##### Text to read #####

Systematic Relationships for Improved ASR

Better ASR for low resource varieties

We seek to take advantage of the systematic relationships between languages—the consequence of regular sound change and morphological developments—to build better ASR systems for low-resource varieties given ASR models for high-resource varieties.

In (Chou et al., 2023), we collected a corpus of soap operas spoken in Taiwanese Hokkien, a low resource variety spoken in Taiwan, and trained E2E ASR models with (frozen) self-supervised speech representations. The S3M pretrained on Mandarin performed the best in our model, showing the effectiveness of transfer learning from a high resource sister language. However, the word error rates (WERs) were still abysmal due to the low amount of data.

##### Information provided #####

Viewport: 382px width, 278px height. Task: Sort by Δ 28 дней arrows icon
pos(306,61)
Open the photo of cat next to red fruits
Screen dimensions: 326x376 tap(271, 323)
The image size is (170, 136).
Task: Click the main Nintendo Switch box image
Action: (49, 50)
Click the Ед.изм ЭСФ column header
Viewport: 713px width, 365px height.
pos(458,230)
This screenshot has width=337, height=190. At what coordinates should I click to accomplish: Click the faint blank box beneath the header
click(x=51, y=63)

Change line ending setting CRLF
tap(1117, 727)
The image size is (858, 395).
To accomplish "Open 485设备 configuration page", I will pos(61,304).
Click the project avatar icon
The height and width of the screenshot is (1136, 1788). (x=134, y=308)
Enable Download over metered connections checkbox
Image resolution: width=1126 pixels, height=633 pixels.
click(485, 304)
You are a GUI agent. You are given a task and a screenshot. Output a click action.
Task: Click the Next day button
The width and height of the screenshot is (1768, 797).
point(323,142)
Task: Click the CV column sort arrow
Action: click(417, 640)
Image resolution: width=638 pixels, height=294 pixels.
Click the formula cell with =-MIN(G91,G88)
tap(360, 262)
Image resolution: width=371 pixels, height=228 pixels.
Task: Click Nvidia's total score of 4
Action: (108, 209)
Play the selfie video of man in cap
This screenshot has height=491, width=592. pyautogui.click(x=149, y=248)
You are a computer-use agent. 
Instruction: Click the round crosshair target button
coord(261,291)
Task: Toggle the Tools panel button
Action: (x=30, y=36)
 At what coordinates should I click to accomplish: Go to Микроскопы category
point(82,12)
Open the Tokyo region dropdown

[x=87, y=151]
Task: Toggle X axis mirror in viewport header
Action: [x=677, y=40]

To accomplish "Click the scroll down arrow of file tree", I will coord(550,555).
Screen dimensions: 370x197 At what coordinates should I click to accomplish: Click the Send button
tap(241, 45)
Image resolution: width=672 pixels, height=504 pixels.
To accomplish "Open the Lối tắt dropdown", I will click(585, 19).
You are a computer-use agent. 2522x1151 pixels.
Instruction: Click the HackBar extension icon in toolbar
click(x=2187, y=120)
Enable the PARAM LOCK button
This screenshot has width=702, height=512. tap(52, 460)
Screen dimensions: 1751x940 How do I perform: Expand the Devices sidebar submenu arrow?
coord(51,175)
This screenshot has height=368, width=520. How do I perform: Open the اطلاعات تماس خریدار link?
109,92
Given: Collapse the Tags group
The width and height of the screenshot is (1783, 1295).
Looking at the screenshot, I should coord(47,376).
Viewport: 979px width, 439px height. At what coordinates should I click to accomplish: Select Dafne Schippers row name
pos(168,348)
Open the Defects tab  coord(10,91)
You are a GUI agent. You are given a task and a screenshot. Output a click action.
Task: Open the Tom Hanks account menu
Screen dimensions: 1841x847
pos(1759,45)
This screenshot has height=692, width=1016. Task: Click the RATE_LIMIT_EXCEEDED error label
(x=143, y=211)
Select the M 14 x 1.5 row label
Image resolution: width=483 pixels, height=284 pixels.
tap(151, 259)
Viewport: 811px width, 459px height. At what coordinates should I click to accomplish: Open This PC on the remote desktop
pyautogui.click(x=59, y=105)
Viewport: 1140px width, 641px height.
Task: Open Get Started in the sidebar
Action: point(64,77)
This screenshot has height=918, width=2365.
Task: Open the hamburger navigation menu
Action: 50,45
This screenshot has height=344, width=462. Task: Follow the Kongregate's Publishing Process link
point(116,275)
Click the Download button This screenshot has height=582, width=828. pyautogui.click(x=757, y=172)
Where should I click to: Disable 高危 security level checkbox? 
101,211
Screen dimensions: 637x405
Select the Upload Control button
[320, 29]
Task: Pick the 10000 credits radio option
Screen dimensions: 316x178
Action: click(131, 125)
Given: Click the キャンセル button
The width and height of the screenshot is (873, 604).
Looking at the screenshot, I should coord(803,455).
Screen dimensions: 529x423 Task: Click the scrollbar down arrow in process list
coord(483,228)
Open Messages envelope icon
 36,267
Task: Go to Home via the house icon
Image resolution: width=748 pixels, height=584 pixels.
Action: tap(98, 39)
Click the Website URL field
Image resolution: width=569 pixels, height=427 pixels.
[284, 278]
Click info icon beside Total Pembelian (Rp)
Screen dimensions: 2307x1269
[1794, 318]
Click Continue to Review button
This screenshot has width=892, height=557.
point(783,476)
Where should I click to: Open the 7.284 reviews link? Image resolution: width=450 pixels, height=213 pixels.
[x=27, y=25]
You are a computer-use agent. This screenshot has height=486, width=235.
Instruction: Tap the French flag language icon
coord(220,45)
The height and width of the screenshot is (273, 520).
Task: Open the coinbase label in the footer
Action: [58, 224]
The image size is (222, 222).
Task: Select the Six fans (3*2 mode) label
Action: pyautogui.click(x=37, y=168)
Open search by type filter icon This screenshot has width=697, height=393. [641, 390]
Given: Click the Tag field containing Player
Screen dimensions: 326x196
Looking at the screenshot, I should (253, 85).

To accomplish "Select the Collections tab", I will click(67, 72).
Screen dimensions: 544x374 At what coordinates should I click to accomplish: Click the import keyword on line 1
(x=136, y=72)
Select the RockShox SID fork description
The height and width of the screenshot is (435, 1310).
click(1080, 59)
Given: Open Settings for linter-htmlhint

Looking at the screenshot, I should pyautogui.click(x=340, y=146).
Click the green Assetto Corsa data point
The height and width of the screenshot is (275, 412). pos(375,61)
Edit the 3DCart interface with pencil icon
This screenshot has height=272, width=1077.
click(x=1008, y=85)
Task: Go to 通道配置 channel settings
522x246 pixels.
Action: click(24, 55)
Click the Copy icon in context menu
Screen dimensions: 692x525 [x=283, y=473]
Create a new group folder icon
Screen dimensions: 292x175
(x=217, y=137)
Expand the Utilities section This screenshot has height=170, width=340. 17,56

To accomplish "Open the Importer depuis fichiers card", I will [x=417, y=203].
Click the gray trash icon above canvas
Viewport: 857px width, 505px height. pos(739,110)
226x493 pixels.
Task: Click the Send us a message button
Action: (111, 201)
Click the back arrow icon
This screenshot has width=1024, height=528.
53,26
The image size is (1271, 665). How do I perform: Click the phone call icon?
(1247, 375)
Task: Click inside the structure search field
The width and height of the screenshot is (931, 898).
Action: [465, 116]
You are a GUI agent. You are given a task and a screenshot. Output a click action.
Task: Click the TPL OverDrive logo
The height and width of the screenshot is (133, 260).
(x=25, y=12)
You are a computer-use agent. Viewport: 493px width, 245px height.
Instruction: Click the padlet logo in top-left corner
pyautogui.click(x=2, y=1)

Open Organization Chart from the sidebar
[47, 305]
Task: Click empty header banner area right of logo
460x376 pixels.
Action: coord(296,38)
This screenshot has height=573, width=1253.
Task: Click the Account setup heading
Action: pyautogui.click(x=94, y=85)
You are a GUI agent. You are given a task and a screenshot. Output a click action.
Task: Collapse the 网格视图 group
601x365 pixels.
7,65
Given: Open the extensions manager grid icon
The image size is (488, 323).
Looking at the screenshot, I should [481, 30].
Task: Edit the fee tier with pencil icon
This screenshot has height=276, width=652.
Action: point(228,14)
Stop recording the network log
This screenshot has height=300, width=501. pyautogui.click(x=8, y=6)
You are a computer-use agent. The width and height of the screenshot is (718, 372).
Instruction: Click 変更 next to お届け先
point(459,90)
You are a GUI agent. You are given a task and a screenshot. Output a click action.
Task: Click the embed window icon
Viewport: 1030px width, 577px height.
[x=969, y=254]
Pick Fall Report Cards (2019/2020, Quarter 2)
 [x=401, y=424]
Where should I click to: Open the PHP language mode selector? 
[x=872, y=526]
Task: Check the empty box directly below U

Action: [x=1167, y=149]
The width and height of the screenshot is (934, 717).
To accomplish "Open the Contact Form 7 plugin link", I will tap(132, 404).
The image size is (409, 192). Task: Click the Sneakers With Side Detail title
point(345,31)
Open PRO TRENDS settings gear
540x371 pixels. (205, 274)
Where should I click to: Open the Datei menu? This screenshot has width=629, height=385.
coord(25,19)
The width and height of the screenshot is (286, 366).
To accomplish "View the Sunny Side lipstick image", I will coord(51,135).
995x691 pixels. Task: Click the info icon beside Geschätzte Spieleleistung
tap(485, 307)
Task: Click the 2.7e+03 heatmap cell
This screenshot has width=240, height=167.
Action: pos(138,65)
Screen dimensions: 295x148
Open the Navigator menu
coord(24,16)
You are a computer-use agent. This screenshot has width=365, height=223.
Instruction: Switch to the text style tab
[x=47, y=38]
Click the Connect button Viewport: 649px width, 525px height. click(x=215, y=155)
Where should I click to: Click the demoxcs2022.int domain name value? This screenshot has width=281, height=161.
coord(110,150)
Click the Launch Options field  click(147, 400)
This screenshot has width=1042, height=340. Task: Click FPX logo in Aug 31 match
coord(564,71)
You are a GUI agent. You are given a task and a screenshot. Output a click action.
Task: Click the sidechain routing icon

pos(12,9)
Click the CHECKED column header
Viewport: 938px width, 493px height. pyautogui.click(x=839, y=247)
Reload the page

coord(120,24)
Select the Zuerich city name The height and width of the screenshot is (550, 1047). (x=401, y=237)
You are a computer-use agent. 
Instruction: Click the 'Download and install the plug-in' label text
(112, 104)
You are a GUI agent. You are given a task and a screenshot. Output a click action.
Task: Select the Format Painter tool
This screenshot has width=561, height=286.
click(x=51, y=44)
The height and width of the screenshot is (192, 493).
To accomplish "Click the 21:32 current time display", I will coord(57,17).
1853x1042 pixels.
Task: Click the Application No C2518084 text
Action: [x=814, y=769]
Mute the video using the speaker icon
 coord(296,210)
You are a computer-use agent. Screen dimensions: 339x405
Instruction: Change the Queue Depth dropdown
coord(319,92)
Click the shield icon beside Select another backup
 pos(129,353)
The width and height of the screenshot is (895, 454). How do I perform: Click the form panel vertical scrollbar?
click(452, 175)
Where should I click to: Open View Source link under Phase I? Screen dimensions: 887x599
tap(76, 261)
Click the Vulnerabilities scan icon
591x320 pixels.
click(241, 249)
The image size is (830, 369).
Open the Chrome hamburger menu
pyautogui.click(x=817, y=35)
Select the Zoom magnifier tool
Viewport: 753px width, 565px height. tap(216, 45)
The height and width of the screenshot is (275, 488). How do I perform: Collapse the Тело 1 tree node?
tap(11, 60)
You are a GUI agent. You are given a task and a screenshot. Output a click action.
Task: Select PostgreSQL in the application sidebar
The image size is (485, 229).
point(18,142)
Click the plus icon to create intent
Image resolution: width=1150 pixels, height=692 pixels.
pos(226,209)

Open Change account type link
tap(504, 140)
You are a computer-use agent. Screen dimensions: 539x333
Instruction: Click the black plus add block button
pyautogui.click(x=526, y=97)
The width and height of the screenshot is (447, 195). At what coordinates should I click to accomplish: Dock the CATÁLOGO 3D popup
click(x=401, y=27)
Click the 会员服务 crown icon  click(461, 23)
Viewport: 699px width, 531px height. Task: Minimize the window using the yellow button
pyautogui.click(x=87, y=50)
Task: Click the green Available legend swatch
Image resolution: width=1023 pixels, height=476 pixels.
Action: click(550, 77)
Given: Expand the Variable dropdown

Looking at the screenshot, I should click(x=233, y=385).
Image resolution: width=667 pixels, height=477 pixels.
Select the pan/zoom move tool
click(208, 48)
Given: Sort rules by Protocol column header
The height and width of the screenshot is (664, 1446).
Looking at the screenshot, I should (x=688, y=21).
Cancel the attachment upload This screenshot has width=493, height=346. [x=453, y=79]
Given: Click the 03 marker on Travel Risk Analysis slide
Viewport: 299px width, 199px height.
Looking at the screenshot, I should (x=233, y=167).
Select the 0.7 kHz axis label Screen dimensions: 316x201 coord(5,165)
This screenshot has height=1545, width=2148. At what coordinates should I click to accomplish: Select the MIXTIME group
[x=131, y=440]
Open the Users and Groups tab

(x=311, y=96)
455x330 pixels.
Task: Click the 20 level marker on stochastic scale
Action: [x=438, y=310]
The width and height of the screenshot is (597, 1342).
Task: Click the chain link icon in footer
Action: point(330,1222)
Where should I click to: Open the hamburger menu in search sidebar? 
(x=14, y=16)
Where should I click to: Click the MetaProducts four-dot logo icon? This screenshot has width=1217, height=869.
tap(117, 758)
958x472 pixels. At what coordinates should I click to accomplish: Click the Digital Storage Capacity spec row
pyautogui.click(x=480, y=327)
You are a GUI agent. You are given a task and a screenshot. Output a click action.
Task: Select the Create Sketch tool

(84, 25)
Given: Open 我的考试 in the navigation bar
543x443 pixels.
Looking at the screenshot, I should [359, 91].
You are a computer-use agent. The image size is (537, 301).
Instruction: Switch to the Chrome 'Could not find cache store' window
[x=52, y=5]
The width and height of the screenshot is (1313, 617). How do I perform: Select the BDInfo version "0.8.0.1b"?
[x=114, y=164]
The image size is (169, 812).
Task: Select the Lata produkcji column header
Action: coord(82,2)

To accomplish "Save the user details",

#####

Task A => Duplicate the part of the text on improving ASR for low-resource varieties, starting with "Better ASR for" and going on through "amount of data.".
Task B =>
Answer these questions from the text on improving ASR for low-resource varieties, one answer per line:
(i) According to the text, what are systematic relationships between languages a consequence of?
(ii) In what variety were the soap operas in the collected corpus spoken?
(iii) The S3M pretrained on which language performed best?
Task C => Resume the text on improving ASR for low-resource varieties, picking up after its final sentence.

Task response A =>
Better ASR for low resource varieties

We seek to take advantage of the systematic relationships between languages—the consequence of regular sound change and morphological developments—to build better ASR systems for low-resource varieties given ASR models for high-resource varieties.

In (Chou et al., 2023), we collected a corpus of soap operas spoken in Taiwanese Hokkien, a low resource variety spoken in Taiwan, and trained E2E ASR models with (frozen) self-supervised speech representations. The S3M pretrained on Mandarin performed the best in our model, showing the effectiveness of transfer learning from a high resource sister language. However, the word error rates (WERs) were still abysmal due to the low amount of data.

Task response B =>
(i) Regular sound change and morphological developments
(ii) Taiwanese Hokkien
(iii) Mandarin

Task response C =>
As we show in (Chang et al., 2024), SSL pre-training on Mainstream American English per se cannot generalize to unseen pronunciation variants in African American Vernacular English in a zero shot manner, despite being touted for their ability to lower WERs with less data and for the linguistic (phonetic, phonological, etc) information they encode. This motivates a new approach based on speech in-context learning and on the regularity of sound change.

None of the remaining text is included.